The two Democrats battled it out to the end, both supporting each other’s efforts while sharply disagreeing over the chain of command issue. After the vote, McCaskill praised Gillibrand for her efforts, but told reporters that in the end they had “one honestly held policy difference.”

“This debate has been about one thing—getting the policy right to best protect and empower victims, and boost prosecutions of predators. I believe we’re on the cusp of achieving that goal. The Senate has voted to strengthen even further what is now one of the most victim-friendly justice systems in the world. I’m eager to continue working closely with my colleagues such as Senators (Carl) Levin (D-Mich.), (Kelly) Ayotte (R-N.H.), and (Deb) Fischer (R-Neb.) – and with Senator Gillibrand who has been instrumental in focusing the nation’s attention on addressing this critical topic — to aggressively and vigilantly implement these reforms and turn the corner in our shared battle to curb sexual assaults in the ranks.”

[READ MORE: Sexual Assault Reform or ‘Slippery Slope’ for Military Justice?]

The Uniform Code of Military Justice that governs military courts is separate from civilian courts. While over the ages, the military has adopted many of the procedural rules and ethics of civilian American courts it has maintained command authority. In the military, commanders known as the “convening authority” are empowered decide when and how to prosecute crimes committed by troops, and can reduce convictions and sentence lengths handed down by military judges and juries. The law is backed by the notion that in order to keep discipline and order among the ranks, commanders must have the ability to punish and prosecute.

Gillibrand’s bill would give military prosecutors the power to decide which cases to try, not commanders.  The idea has broad support within civilian and military legal circles, but the Joint Chiefs of Staff argued against the change. The junior senator from New York said she would continue to push her legislation. “Despite earning the support of the majority of the Senate, we fell five votes short of overcoming the 60-vote filibuster threshold.

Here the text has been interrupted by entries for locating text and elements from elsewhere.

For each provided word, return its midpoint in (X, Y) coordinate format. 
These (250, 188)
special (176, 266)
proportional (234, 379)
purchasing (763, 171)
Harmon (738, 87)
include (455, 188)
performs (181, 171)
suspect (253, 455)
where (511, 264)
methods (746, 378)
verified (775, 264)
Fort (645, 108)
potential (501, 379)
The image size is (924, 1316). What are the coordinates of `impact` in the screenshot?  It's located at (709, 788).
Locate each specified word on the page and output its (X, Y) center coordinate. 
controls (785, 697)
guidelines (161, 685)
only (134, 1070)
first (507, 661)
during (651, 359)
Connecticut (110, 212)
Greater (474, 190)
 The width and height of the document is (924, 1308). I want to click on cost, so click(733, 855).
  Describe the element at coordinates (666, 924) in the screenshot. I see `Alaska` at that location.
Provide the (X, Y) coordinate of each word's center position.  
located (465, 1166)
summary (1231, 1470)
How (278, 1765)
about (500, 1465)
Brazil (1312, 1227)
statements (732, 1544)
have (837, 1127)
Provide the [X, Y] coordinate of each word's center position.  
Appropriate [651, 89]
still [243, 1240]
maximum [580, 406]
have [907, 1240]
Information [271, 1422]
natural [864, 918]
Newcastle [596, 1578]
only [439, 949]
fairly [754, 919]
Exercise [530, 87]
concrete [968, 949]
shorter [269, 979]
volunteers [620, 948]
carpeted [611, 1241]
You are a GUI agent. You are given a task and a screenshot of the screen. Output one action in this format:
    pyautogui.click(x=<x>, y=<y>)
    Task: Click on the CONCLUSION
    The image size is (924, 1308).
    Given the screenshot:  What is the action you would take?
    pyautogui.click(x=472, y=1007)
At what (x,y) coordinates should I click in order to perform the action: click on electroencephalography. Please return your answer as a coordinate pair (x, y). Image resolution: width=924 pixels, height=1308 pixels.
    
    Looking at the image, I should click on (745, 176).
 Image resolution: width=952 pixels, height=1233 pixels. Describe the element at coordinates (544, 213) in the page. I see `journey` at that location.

But we will not walk away, we will continue to work harder than ever in the coming year to strengthen our military,” she said after the vote. “Without a doubt, with the National Defense bill we passed, and Senator McCaskill’s Victims Protection Act, we have taken good steps to stand up for victims, and hold offenders accountable.” 

McCaskill’s bill, co-sponsored by Ayotte and Fischer, would provide victims with a special counsel to guide them through the process, remove the ability to use the “good soldier” defense, where a commander looks the other way because a service member is valuable to the mission, and give victims more formal input into whether their case goes to trial.

Several women’s advocates criticized the vote. “Today, a minority of senators used procedural tactics to quash the will of a majority of the Senate,” said Ret. Navy Capt. Lory Manning, a senior policy fellow at the Service Women’s Action Network. “To this small fraction of lawmakers we say: today’s disappointment is merely a detour in our march to justice. We will not stop fighting for military sexual assault survivors until service members receive the justice they deserve.” 

Pentagon officials said they would continue to make reforms and combat sexual assault in the military. “[Defense Secretary Chuck] Hagel and the department’s leadership remain committed to working with Congress to explore a wide range of options to improve the military’s response to sexual assault. There is no higher priority than the safety and welfare of our men and women in uniform. For the secretary, this means ensuring they are free from the threat of sexual harassment and sexual assault.

Kirby said the Pentagon has implemented 21 new reforms since May, “including reforms to the military justice system, the creation of dedicated legal support to victims, enhanced access to victim advocacy, and increased training and awareness for the entire force.”